_SOURCE RECORDS_
Start of Block

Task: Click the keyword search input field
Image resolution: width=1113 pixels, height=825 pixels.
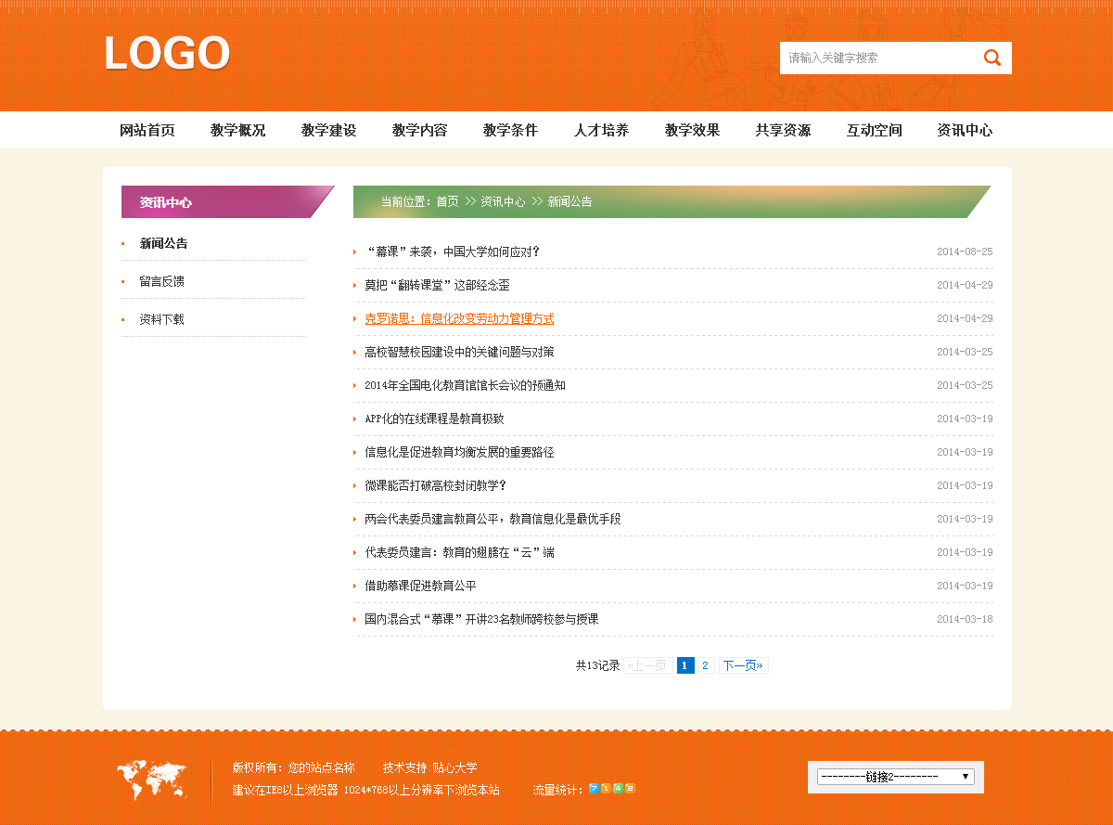Action: (x=876, y=58)
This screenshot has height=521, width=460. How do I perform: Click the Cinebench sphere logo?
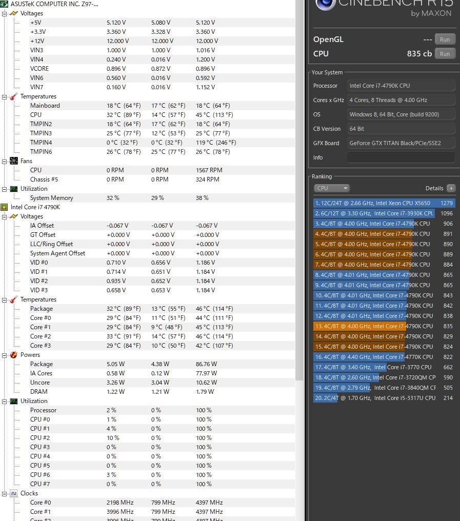coord(323,4)
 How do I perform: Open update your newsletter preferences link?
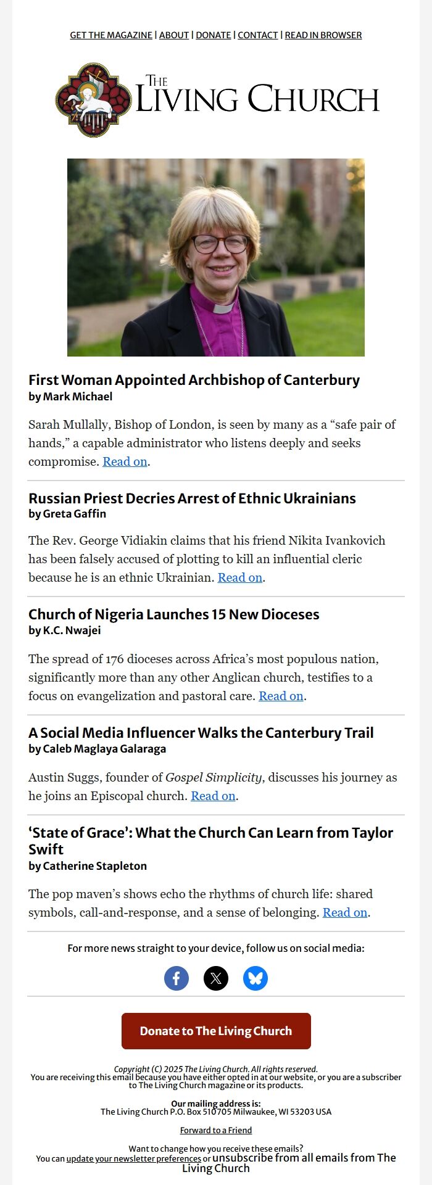(x=134, y=1158)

End of Block

_EXERCISE AIM_
Everything in the material except the pictures should be restated word for word.

_WRITTEN SOLUTION_
Task: Click the keyword search input field
Image resolution: width=1113 pixels, height=825 pixels.
Action: (x=876, y=58)
This screenshot has height=521, width=460. How do I perform: Click the Cinebench sphere logo?
coord(323,4)
 How do I perform: Open update your newsletter preferences link?
(x=134, y=1158)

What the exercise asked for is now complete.